Toni Morrison and David Foster Wallace both use things to relate to what's going with the real world, today. They both use kids and adults to teach kids of how we view the world today and how it was back then.

In the “Nobel Lecture”, Toni Morrison mainly talks about on the way we change our outlook, mostly by language. Like when the kids asked the blind woman, when they had the bird in their hands, if the bird was dead or alive. There are many different ways that, that question could’ve meant. It could’ve meant is the bird actually alive or dead but the woman wouldn’t have known because she was blind. The question could’ve also meant could someone tell us, what is real life or real death. With those two thoughts in mind, it tells you that there is not only one way things can be viewed and just because you have different opinions, doesn’t mean the other person’s perspective is wring.

In “This is Water”, David Foster Wallace explains how adults reenact on having a “long day” of work and having to come home with more problems. Wallace example shows how most practical adults are quick to criticize others because of what they have going on in their lives. Just as Wallace stated just because you frustrated after you get off of work and have to go to the grocery store and have deal with more people, doesn’t mean they’re not going through the same thing. People in the world could be going through worse than what you’re assuming at that moment. We as people have a choice to view things however we want, but what if for once people viewed things differently? Viewed things as how we would want us others to view us?

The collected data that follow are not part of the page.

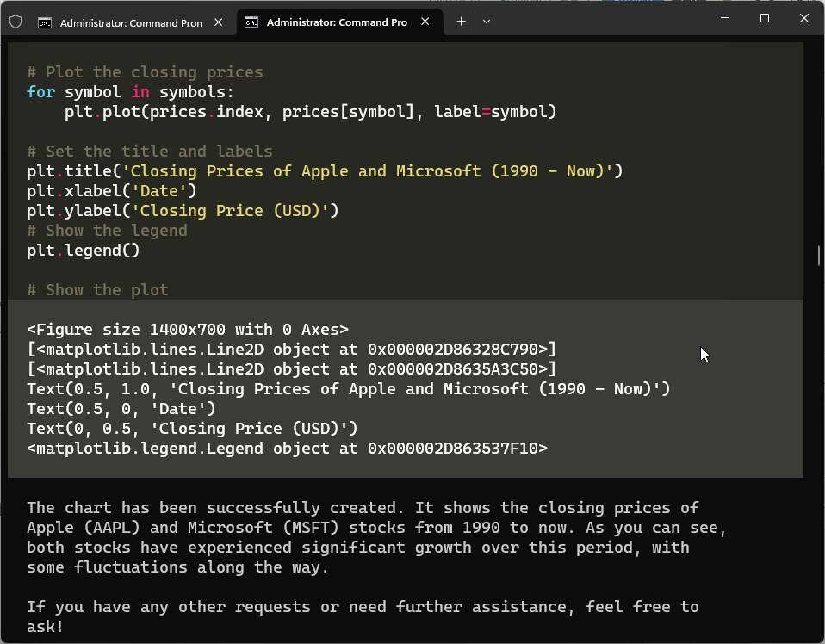This screenshot has width=825, height=644.
Task: Expand the new tab profile dropdown
Action: [x=487, y=22]
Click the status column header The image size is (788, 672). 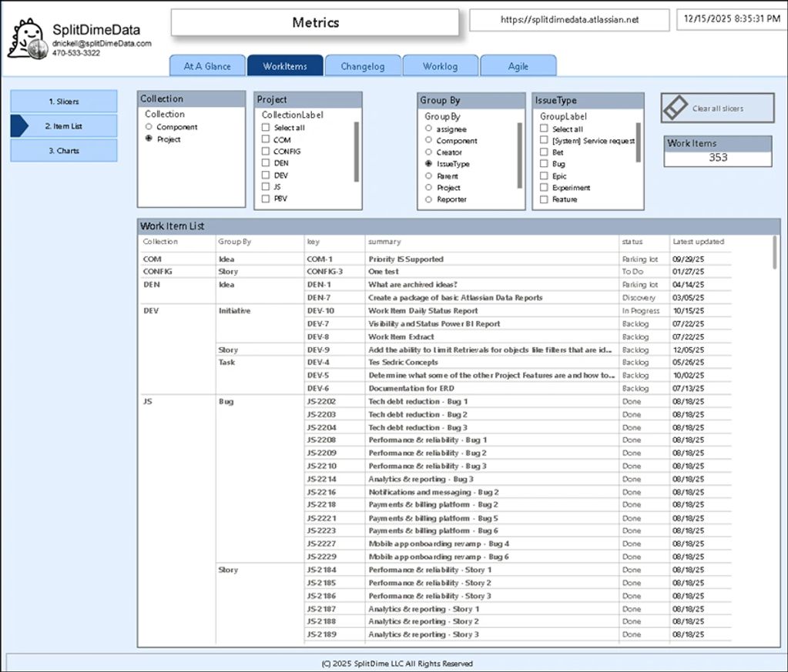[x=632, y=242]
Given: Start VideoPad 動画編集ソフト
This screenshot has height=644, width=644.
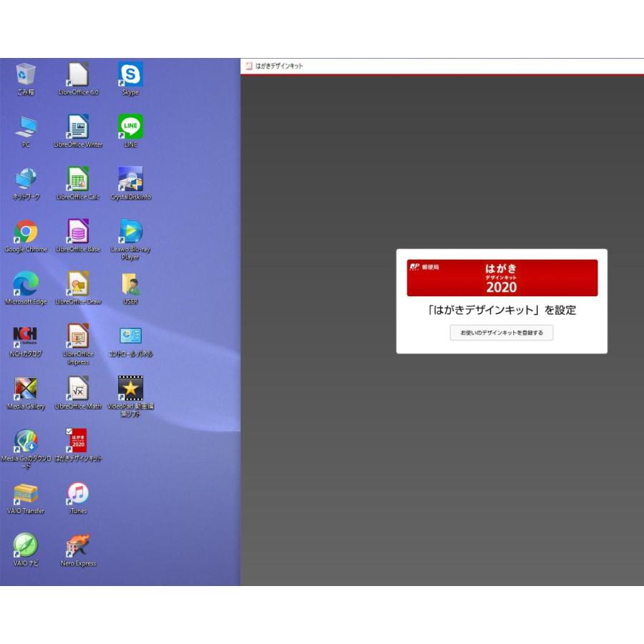Looking at the screenshot, I should coord(130,389).
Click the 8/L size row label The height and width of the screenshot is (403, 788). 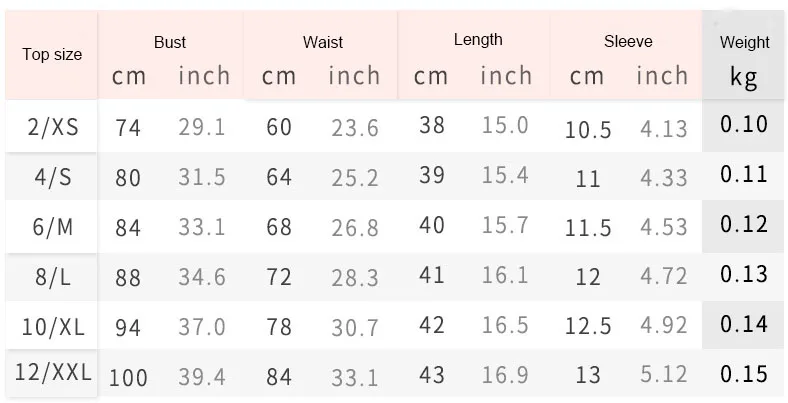(x=52, y=276)
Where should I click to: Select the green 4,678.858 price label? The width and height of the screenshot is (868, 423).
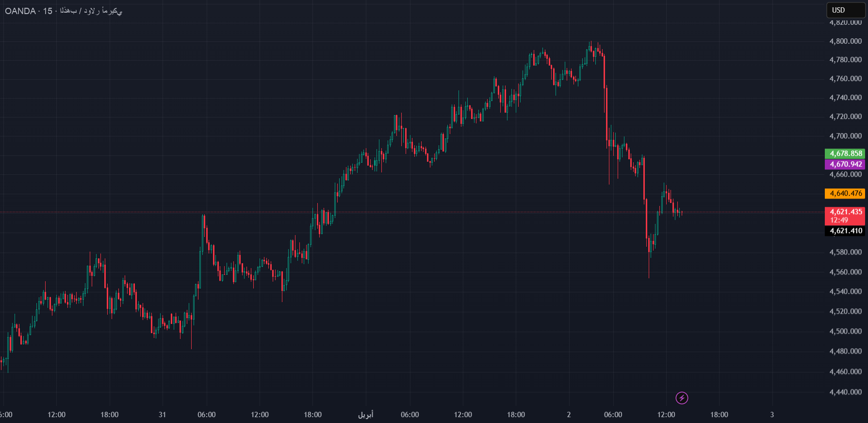tap(845, 153)
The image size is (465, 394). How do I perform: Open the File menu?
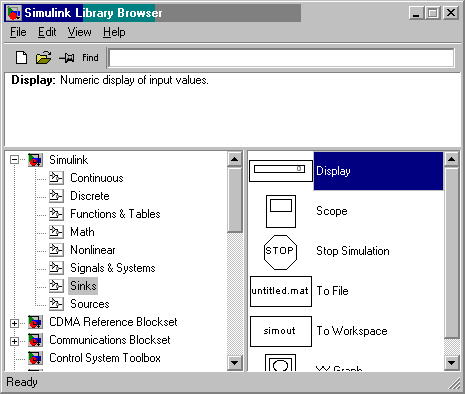(18, 32)
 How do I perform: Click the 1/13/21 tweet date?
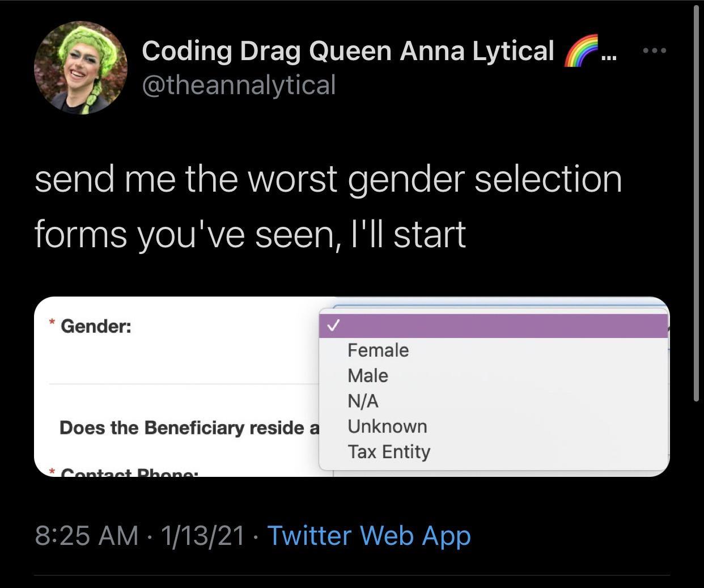(x=203, y=536)
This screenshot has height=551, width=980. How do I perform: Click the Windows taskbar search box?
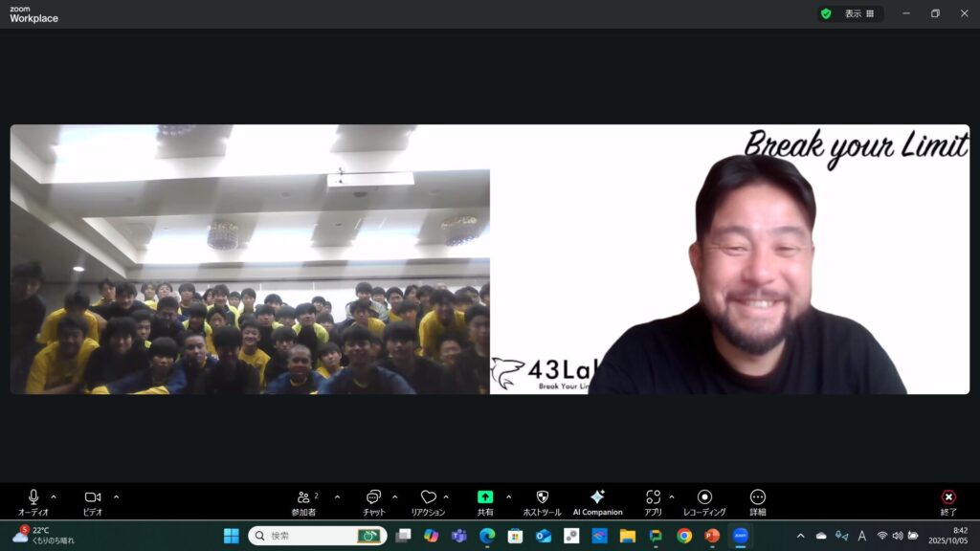coord(318,536)
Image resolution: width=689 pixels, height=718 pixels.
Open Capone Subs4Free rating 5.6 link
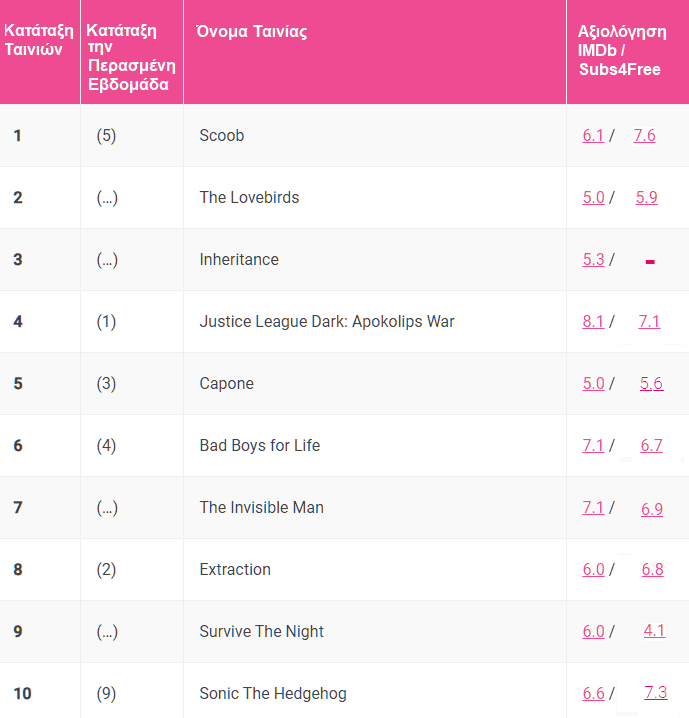[651, 383]
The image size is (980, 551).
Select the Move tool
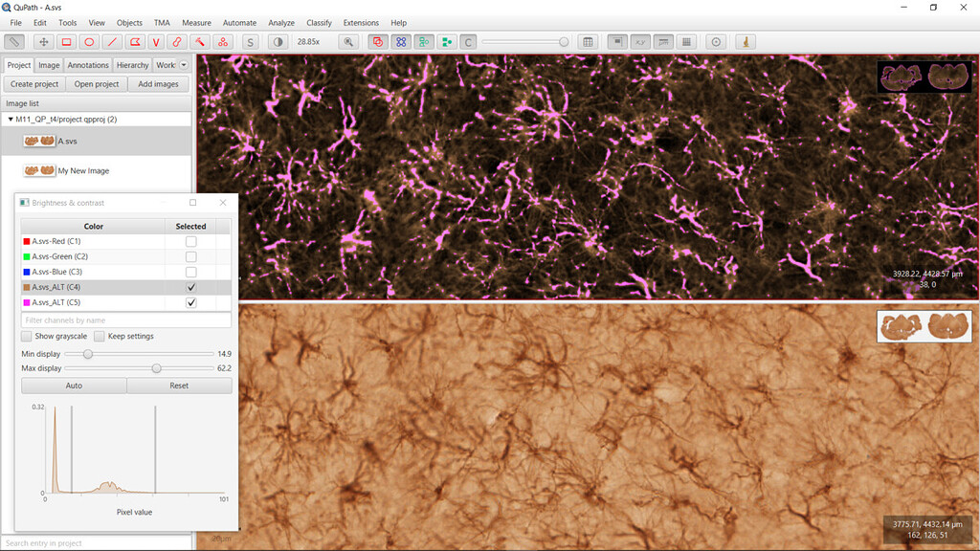44,42
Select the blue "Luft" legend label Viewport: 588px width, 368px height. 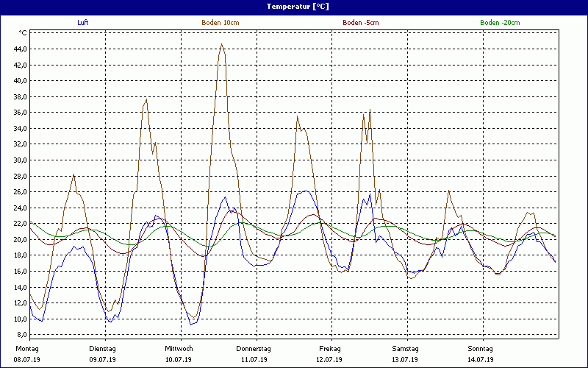pos(83,23)
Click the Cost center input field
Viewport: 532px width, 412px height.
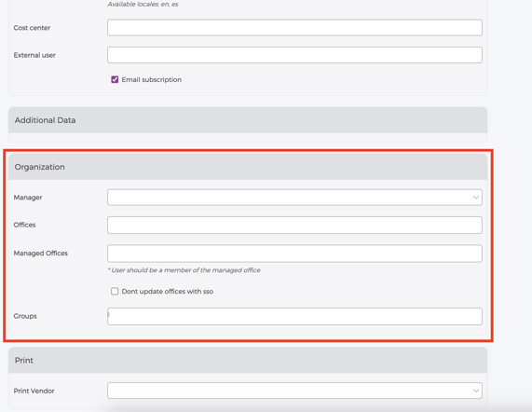pos(294,27)

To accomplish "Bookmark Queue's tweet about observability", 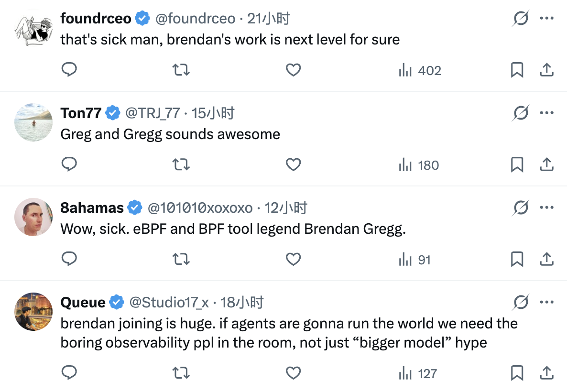I will [517, 373].
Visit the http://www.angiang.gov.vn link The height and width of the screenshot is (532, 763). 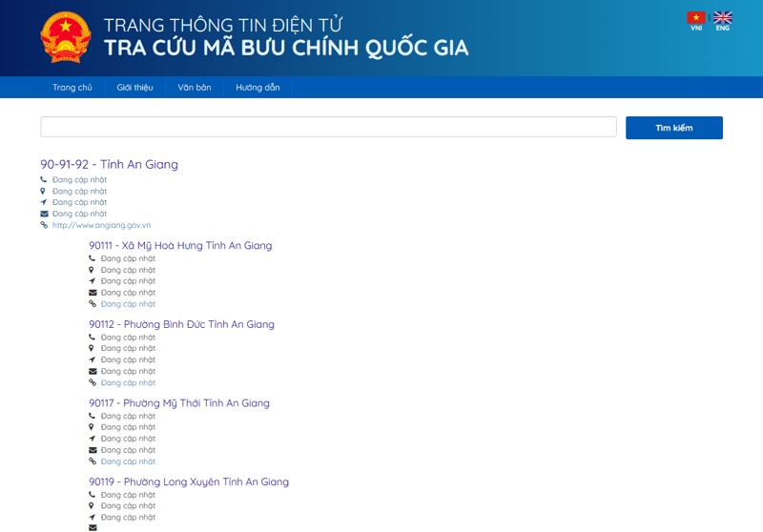pyautogui.click(x=101, y=225)
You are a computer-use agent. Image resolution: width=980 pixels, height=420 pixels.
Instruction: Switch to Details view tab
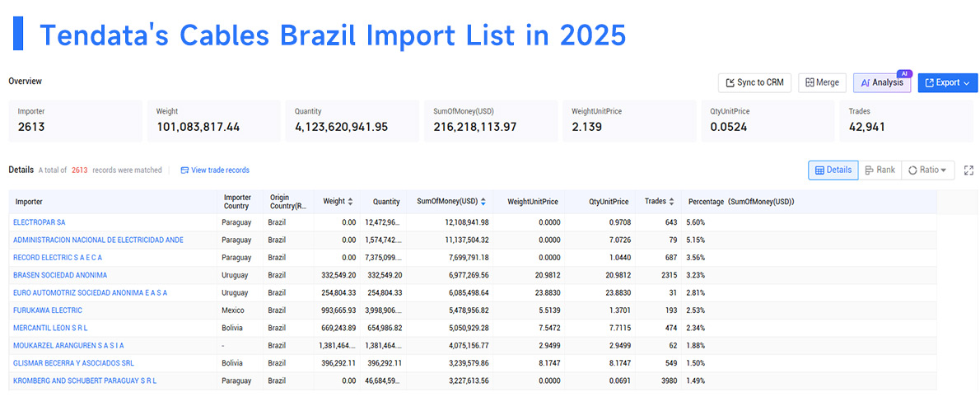(833, 170)
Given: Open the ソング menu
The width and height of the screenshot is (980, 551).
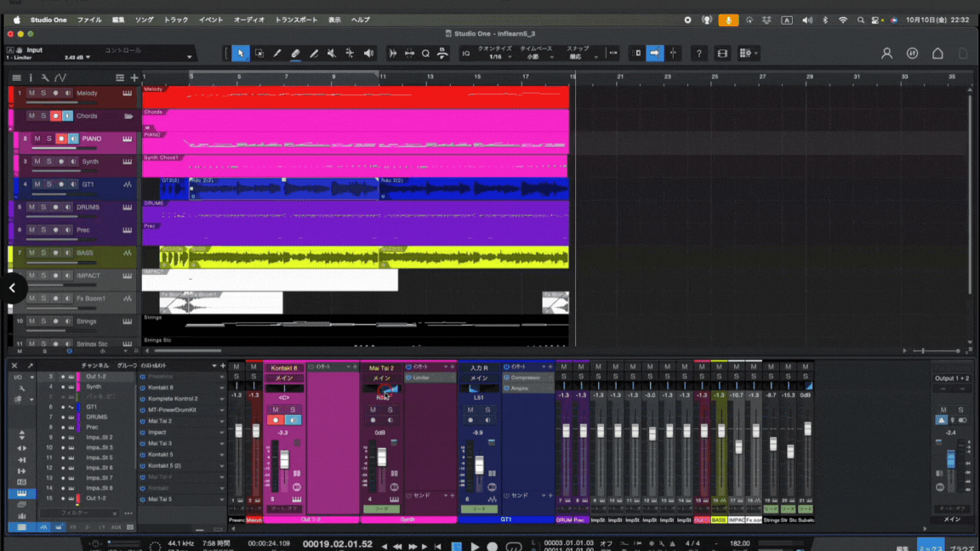Looking at the screenshot, I should [x=145, y=20].
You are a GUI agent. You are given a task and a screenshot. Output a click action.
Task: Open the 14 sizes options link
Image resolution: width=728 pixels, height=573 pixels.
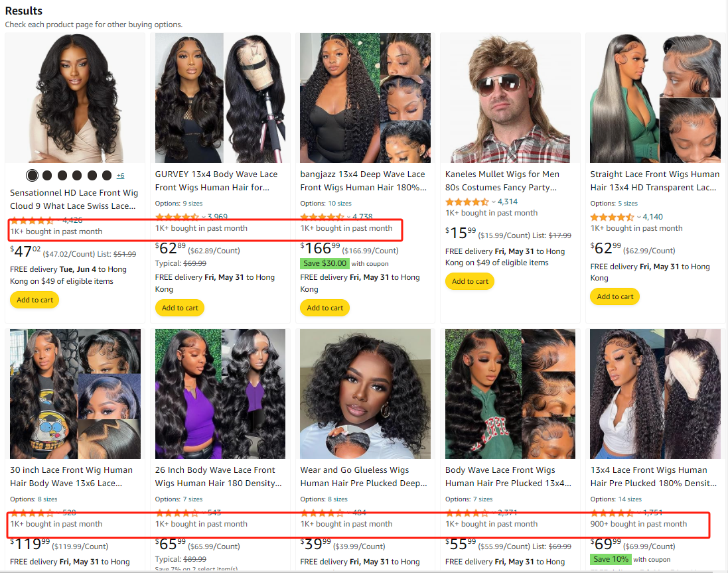(630, 499)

Toni and David both mainly speak about choice but also how people should think outside the box and not how others usually wouldn’t think. We ought to control our thoughts but if not, we should turn things around and picture them as there is something more, than what we/re looking at or what’s happening at the moment. And that’s what Morrison and Wallace wants us to do today in this world, to make a change.



3 comments:

  1. I agree with you because Wallace uses real world experiences to show how others treat each other, while Morisson uses kids to tell the old wise lady what she has on her hand making the kids treat her bad just because shes blind. I think that real world experiences is better, like Wallace speech, than Morisson's speech which talks about a book she read a long time ago.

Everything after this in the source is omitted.